→ TASK ITEM:
Using the data below, print exactly the line with "How do I perform: Select", the line with "You are a computer-use", and every line between them, but none of the pictures.

++++++++++

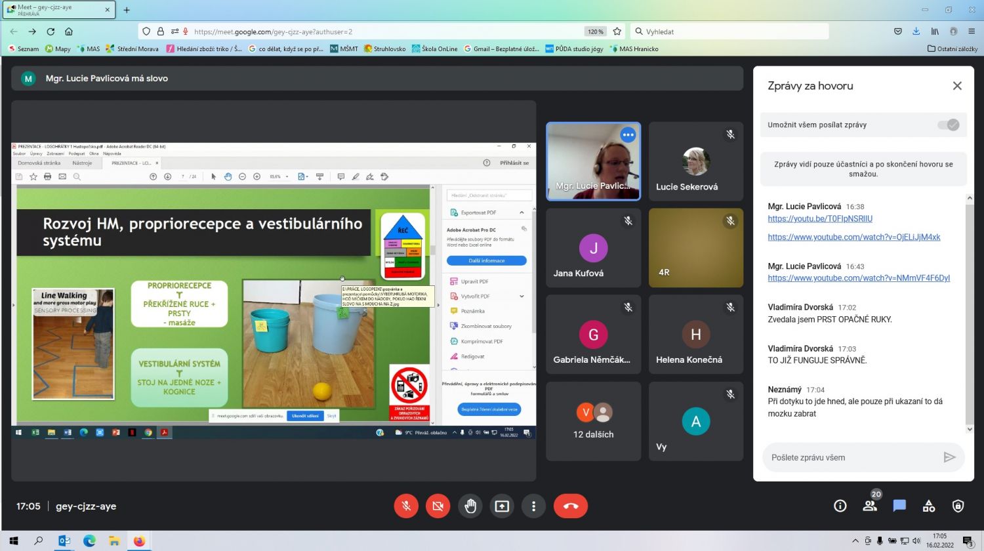Open host controls shield icon
This screenshot has width=984, height=551.
tap(958, 506)
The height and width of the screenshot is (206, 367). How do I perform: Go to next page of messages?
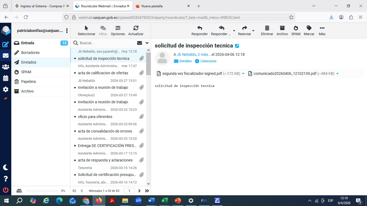[x=139, y=191]
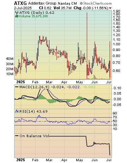Image resolution: width=127 pixels, height=163 pixels.
Task: Click the Addentax Group company name
Action: (x=42, y=4)

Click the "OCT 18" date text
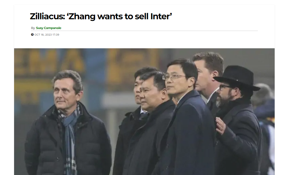39,35
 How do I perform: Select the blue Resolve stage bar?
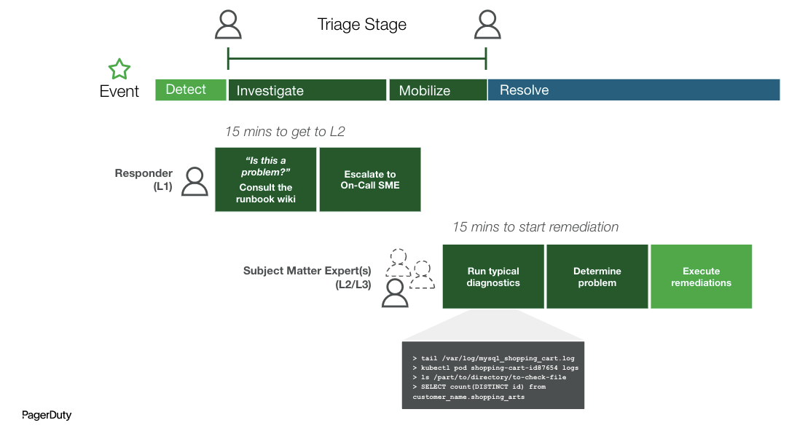(x=633, y=90)
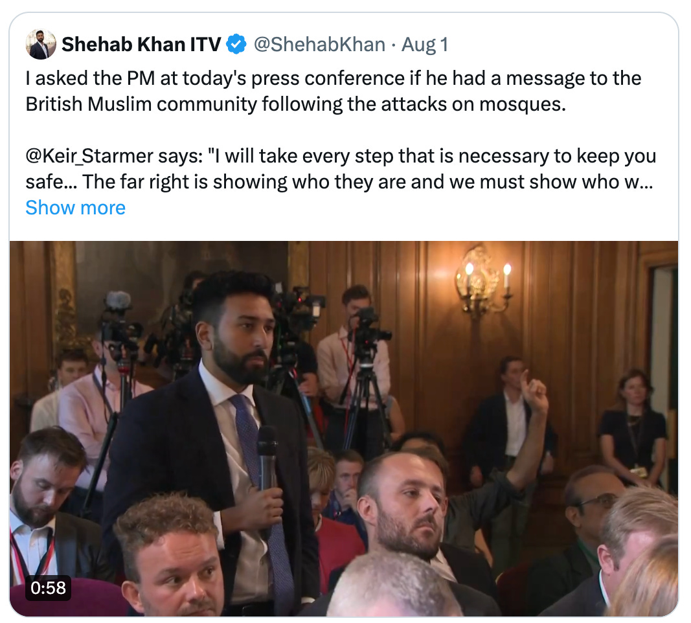691x623 pixels.
Task: Click the blue verified checkmark badge
Action: pyautogui.click(x=236, y=44)
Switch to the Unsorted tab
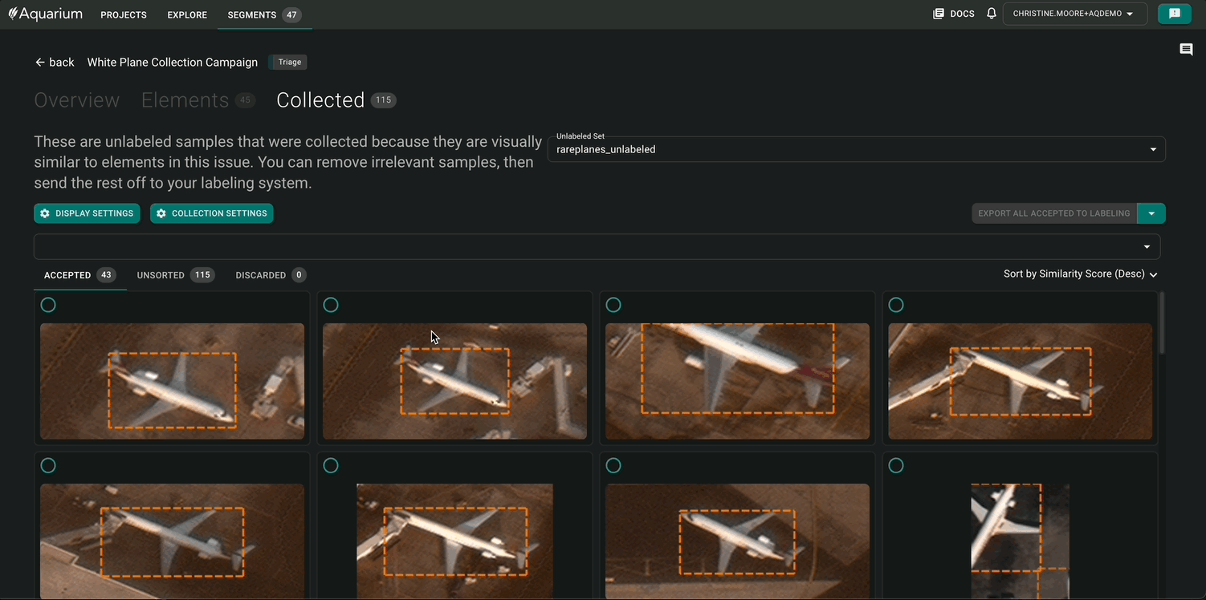 [x=173, y=275]
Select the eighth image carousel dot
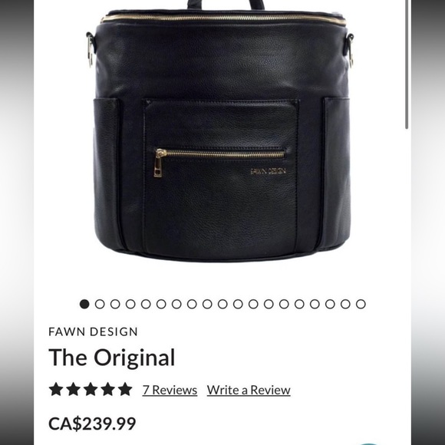Image resolution: width=445 pixels, height=445 pixels. point(192,304)
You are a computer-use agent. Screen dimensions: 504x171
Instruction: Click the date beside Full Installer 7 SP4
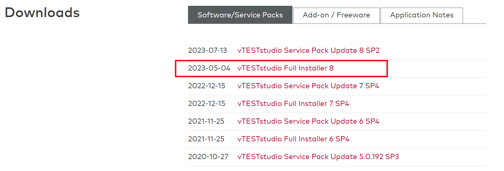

++++++++++

→ FINISHED TASK:
 How do I perform: Select the blue Resolve stage bar?
(x=633, y=90)
691x623 pixels.
Task: Click the blue verified checkmark badge
Action: pyautogui.click(x=236, y=44)
Switch to the Unsorted tab
 [x=173, y=275]
Select the eighth image carousel dot
Image resolution: width=445 pixels, height=445 pixels. point(192,304)
You are a computer-use agent. Screen dimensions: 504x171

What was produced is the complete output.